Posted August 7, 2013
Updated August 8, 2013
The sport of autograph collecting has received a lot of attention lately. See Johnny Manziel, Jadeveon Clowney, Teddy Bridgewater and Braxton Miller. They all had signed merchandise for sale on line.
How did it get there is a basic question, but more importantly, were they paid for their autographs?
It can be as simple as a player signing an item for a person who decides to sell it. There's not much an athlete can do about that.
It can be as complex as a player signing MULTIPLE items that a person will sell after sharing a lump sum of money with the athlete who signed.
Here's a very telling segment from an article in CBS Sports by Bruce Feldman, who interviewed Rob Rudolph, owner of a memorabilia company.
Rudolph says his company has paid many pro athletes for the signing of items, but says when it comes to college athletes, "it gets a little sketchy. ... we've had arrangements to sign memorabilia for us as soon as their bowl game ends. We have many bowl games down here in Florida. It may be two hours after the game ends, we're gonna meet at this hotel room. We'll buy their used game jerseys, their cleats. They'll sign stuff for us. That's a gray area because the moment they're signing and getting their money, their eligibility is done, but when the arrangement is made before their eligibility. ... that's what I can say. I have never had a paid signing with an eligible player, but I know that is going on all the time. All the time."
Note to athletes. If you are still eligible and someone asks you to sign multiple items, they are going to sell it. If they offer you money and you take it, you risk your eligibility. Go ahead if that's what you want.

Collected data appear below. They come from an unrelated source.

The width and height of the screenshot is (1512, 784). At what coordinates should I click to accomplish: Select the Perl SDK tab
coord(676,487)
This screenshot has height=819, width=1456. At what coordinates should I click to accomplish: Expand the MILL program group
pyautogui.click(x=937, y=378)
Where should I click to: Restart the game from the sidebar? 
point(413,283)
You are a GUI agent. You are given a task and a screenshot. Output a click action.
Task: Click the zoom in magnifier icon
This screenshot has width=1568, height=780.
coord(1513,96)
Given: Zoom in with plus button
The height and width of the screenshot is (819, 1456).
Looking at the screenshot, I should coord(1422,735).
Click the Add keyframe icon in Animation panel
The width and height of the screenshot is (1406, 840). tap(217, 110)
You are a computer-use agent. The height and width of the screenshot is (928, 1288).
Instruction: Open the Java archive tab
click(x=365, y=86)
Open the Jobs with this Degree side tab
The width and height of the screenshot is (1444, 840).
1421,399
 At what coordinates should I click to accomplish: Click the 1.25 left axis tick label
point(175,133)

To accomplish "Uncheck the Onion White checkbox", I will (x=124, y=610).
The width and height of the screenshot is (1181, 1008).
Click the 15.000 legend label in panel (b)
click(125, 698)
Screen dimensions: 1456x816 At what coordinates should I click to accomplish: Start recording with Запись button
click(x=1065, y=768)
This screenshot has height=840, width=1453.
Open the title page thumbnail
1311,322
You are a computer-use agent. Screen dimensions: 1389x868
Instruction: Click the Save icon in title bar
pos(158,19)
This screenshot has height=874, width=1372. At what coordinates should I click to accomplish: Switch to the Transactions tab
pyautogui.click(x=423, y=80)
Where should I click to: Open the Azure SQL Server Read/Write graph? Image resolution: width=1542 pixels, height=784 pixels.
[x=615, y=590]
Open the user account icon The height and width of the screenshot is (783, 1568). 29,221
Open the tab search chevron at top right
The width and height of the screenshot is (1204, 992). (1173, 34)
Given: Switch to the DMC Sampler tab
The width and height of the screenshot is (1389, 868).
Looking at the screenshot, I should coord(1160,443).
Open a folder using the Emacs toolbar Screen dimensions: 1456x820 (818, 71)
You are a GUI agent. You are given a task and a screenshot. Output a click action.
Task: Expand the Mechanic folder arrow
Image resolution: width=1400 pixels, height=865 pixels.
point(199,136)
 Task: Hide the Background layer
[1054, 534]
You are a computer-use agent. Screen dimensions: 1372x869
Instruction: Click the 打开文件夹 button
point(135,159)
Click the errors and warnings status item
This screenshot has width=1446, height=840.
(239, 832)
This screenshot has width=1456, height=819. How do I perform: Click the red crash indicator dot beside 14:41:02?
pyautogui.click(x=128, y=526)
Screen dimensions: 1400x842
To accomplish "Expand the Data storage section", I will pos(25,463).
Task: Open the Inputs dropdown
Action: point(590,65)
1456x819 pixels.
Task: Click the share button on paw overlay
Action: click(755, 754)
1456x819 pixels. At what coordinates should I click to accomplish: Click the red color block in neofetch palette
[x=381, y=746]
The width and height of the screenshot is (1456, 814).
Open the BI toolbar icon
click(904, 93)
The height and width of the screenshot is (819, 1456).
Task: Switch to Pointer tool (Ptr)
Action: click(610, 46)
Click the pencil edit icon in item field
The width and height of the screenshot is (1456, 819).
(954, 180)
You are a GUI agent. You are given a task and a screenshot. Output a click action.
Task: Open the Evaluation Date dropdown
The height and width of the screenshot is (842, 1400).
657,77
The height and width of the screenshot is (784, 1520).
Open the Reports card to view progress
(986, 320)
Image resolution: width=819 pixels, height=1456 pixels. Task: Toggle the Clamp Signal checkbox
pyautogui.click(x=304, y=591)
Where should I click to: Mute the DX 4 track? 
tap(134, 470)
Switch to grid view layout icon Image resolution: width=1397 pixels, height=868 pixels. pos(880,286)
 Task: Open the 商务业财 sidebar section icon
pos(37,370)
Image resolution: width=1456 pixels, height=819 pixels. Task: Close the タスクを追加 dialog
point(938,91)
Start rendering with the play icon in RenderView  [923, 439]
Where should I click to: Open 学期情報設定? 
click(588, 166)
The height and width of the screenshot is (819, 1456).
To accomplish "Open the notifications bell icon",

Professional athletes are a little more savvy when it comes to autograph seekers.
I have seen autograph hounds with the intention to sell send a youngster to ask a player for an autograph. I specifically remember a Cleveland Indians player watch the whole thing unfold. He recognized the "Dad" from previous days of collecting autographs. He told the kid, 'I'll sign for you but tell that gentleman back there he has enough of my autographs.'
It's a tough call for an athlete. To sign or not to sign? When do they stop? There will always be the disappointed person in the group that didn't get one.
I have collected autographs over the years to display in my "sports room" at home. Stand-alone signatures are quite often impossible to read. I prefer autographs on a picture or an item that quickly identifies the player or coach.
Michael Jordan, Dale Earnhardt, Walter Payton, Joe Montana, Joe Namath, Mickey Mantle and Ted Williams are a few signatures that help decorate my room. I fondly remember the moment I got them, a brief connection while they signed.
Please note: I didn't knock down a kid to get a player's autograph or send one to ask for me and they are NOT for sale.
It's been a long time since I asked for an autograph, but in the right situation and setting, I would add to my collection. There's nothing wrong with getting an autograph.
It's the intention of what to do with it that carries many shades of gray.